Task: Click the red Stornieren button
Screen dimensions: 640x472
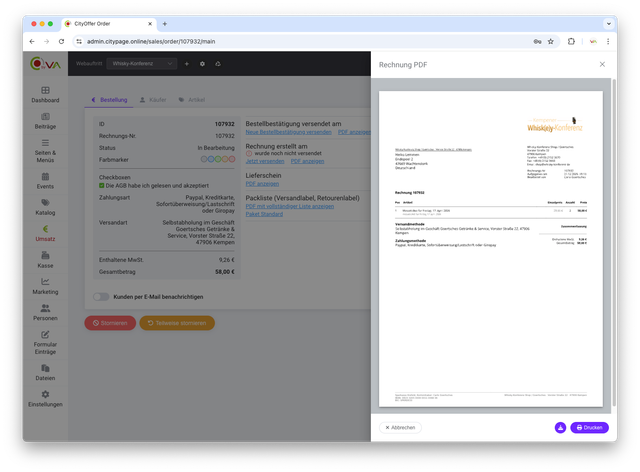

* * *

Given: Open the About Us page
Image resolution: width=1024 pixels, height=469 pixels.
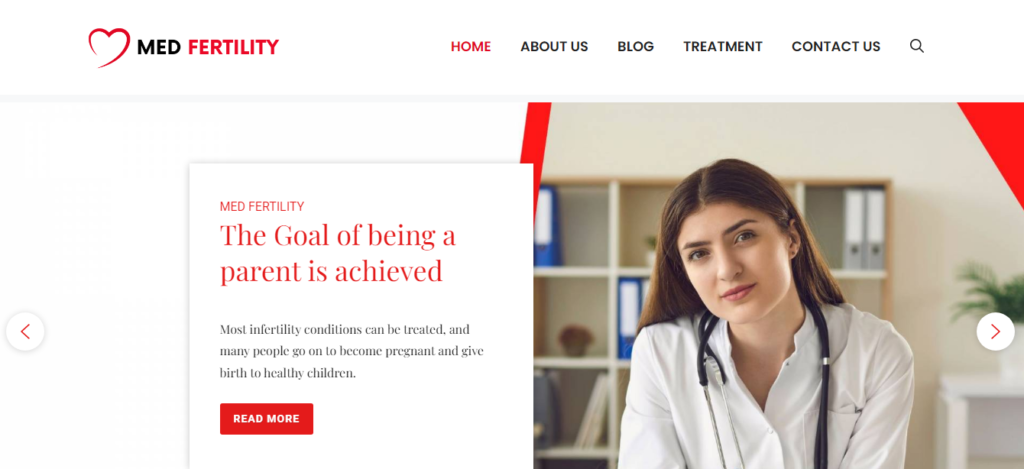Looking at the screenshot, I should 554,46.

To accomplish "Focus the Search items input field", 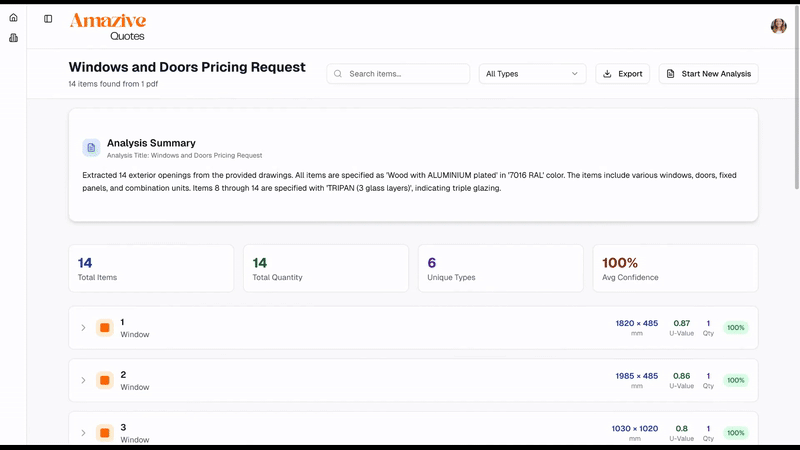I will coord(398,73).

---

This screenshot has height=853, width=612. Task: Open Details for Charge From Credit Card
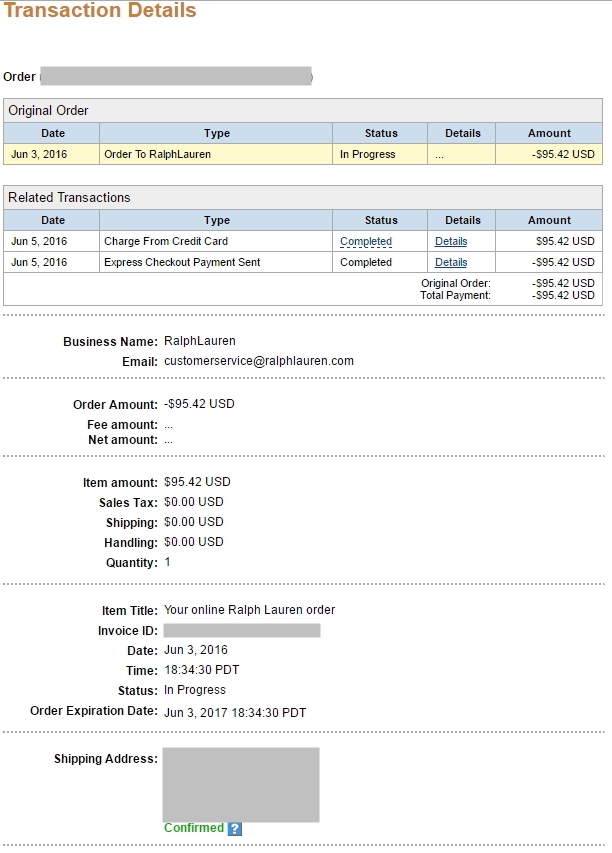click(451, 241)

▸ Brief
Within the material above, copy exactly the lines from the line that holds "Task: Click the red Stornieren button" up to and including the line that holds "Screen dimensions: 640x472".

▸ Worked solution
Task: Click the red Stornieren button
Screen dimensions: 640x472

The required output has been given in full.